The need for the commercialization of South African indigenous plants has been expressed by several researchers [61,62]. The successful commercialization of these plants will aid in alleviating some of the socio-economic challenges faced by poor communities with indigenous knowledge on plants usage. These communities can benefit through job creation and bioprospecting agreements related to some of these plants. Toxicity studies play a significant role in product formulation. The data presented in Table 2 indicate that many of these plants are still not yet commercialized. Only 13% of the plants reported in the survey to be used for skincare have products that are patented. However, it is interesting to note that even though the plants have products that are patented, reports have indicated these plants to either be cytotoxic or genotoxic.
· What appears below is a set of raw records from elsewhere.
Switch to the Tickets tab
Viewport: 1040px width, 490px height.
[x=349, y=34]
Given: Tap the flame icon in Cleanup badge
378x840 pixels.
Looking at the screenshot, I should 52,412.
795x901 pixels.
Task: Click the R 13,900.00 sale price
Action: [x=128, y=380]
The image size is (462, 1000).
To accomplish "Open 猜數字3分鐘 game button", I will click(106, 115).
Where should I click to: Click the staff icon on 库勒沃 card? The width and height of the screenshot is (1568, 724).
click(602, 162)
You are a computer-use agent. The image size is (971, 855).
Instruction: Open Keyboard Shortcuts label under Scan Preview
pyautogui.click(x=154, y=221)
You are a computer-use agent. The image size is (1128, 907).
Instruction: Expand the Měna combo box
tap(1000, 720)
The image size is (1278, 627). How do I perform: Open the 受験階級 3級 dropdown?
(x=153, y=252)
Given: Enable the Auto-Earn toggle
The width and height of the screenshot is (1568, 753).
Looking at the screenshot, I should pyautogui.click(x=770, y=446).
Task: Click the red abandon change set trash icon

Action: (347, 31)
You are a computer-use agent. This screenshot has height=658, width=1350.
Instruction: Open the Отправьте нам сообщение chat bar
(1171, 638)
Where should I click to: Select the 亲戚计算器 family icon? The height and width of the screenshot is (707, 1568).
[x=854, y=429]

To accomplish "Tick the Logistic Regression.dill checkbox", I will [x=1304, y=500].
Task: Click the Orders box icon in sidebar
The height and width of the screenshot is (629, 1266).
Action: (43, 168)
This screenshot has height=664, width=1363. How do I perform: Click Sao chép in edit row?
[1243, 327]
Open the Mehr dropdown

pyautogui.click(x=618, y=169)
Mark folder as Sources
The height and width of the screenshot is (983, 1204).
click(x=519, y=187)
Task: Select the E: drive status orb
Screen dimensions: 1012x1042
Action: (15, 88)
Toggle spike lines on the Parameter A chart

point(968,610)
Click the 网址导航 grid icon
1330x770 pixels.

Leaves of S. officinale were reported to express genotoxic traits in enabling liver cll gene mutations [37]. However, roots of S. officinale were successfully incorporated into an injectable anti-inflammatory product [55]. A whole plant preparation of B. frutescens was also reported to express cytotoxic traits on Chang liver cells [32]. However, a topical medicament prepared with 9.9–11% m/m of B. frutescens leaves extract used against damaged skin has been patented [54]. These studies demonstrated that different plant parts and varying levels and, combinations of the extract used, can express variations in toxicity. Similarly, extracts of S. mole, C. sativa, and R. graveolens that were reported to express some degree of toxicity have been successfully incorporated into products as reported on their patents. This report opens opportunities for commercialization, especially with those neglected plants that were reported to exhibit toxic and nontoxic traits.

5. Conclusions

The indigenous knowledge on the use of plants is still possessed by the elderly in the community as the study has reported. However, the report on informants as young as 21 years is a promising outlook to transfer indigenous knowledge from the elderly to the young. The study has further reported on the safe use of the majority of the surveyed plants due to their perceived low toxicity.